[[ GIVEN INFORMATION, beginning ]]

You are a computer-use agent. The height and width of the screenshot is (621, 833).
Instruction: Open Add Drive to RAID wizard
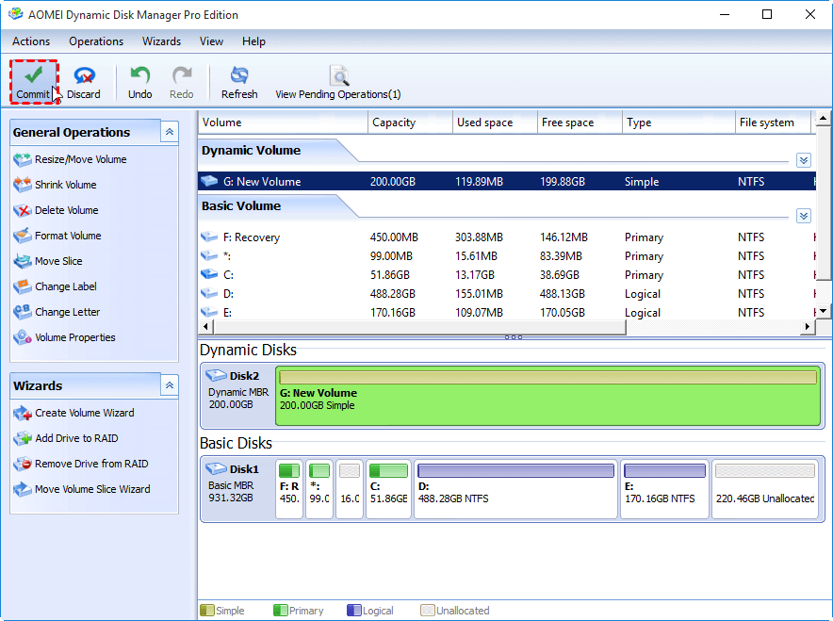click(76, 438)
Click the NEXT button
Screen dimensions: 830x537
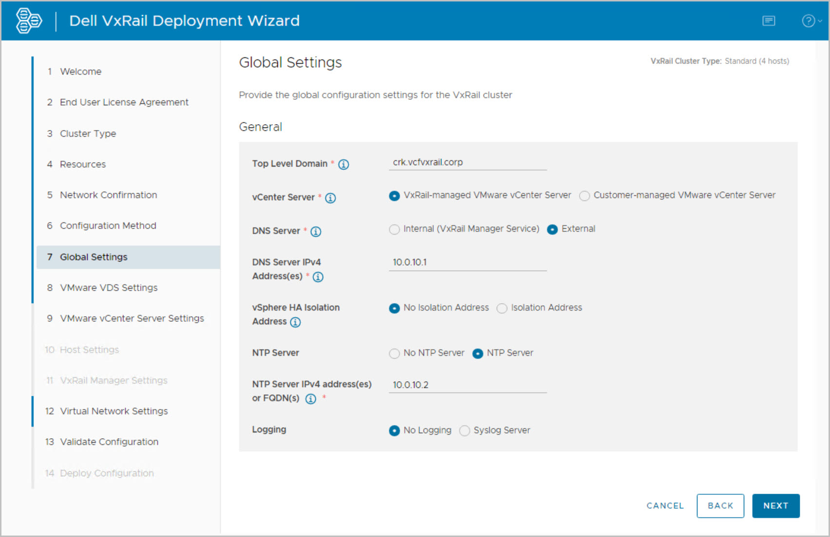(x=775, y=506)
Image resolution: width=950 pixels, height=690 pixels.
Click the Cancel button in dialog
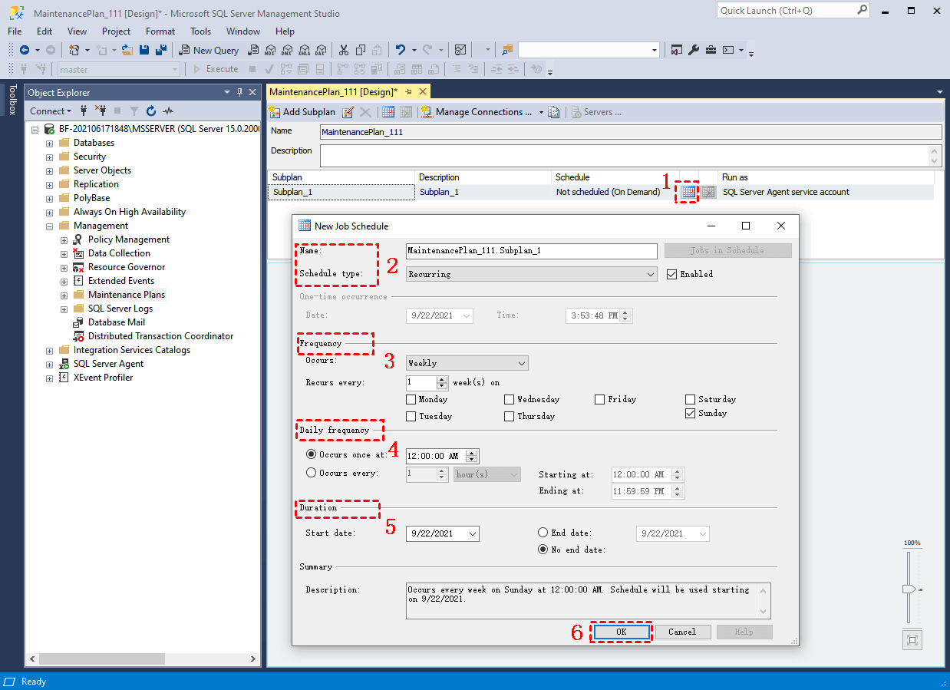tap(681, 632)
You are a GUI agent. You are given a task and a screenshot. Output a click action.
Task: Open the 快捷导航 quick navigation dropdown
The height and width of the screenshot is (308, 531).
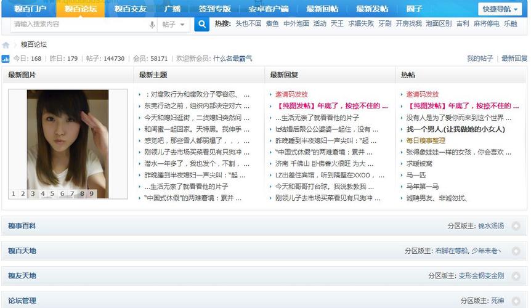(x=500, y=9)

[[ GIVEN INFORMATION, end ]]

__WORK REQUEST__. The answer must be an exact copy of the lines from the one with "Click the Cancel button in dialog" through the final line above, both ends included, and nothing else; pictures stay out.

__YOUR RESPONSE__.
Click the Cancel button in dialog
tap(681, 632)
You are a GUI agent. You are given a task and a screenshot. Output a click action.
Task: Open the 快捷导航 quick navigation dropdown
The height and width of the screenshot is (308, 531).
(x=500, y=9)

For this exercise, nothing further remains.